Yvon Chouinard, founder of Patagonia Inc., is seen in 2009. He announced Wednesday that he is giving away the outdoor-apparel company, an unorthodox move. Matt Rourke/Associated Press

In a letter posted to the company’s website, Chouinard wrote that ownership of the company, which was founded in 1973 and reportedly valued at about $3 billion, has been transferred to a trust that was created to protect the company’s values and mission as well as a nonprofit organization.

“Earth is now our only shareholder,” it said. “100% of the company’s voting stock transfers to the Patagonia Purpose Trust, created to protect the company’s values; and 100% of the nonvoting stock had been given to the Holdfast Collective, a nonprofit dedicated to fighting the environmental crisis and defending nature.”

In addition, profits that aren’t reinvested back into the business will be distributed by Patagonia as a dividend to the Holdfast Collective to help address climate change, according to a news release. The company projects that it will pay out an annual dividend of about $100 million – an amount that could change depending on the health of the business.
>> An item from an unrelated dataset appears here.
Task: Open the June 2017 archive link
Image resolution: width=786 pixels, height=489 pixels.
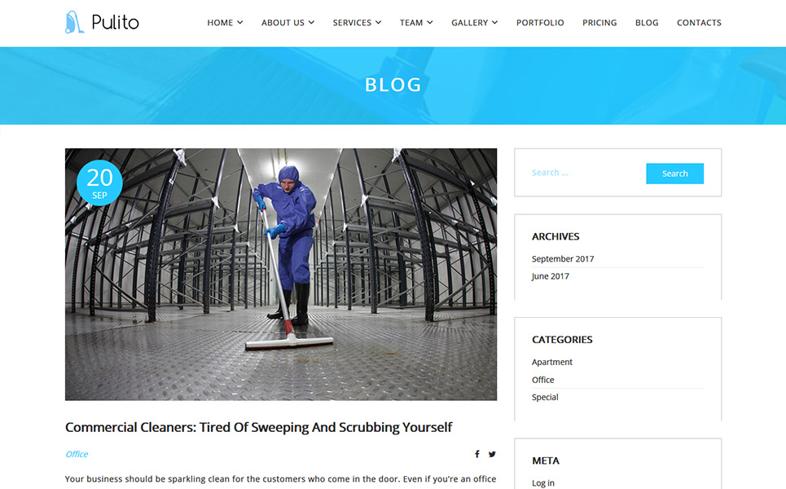Action: click(x=551, y=276)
“It’s been a half-century since we began our experiment in responsible business,” Chouinard, 83, said in the release. “If we have any hope of a thriving planet 50 years from now, it demands all of us doing all we can with the resources we have. As the business leader I never wanted to be, I am doing my part. Instead of extracting value from nature and transforming it into wealth, we are using the wealth Patagonia creates to protect the source.”

“I am dead serious about saving this planet,” he added.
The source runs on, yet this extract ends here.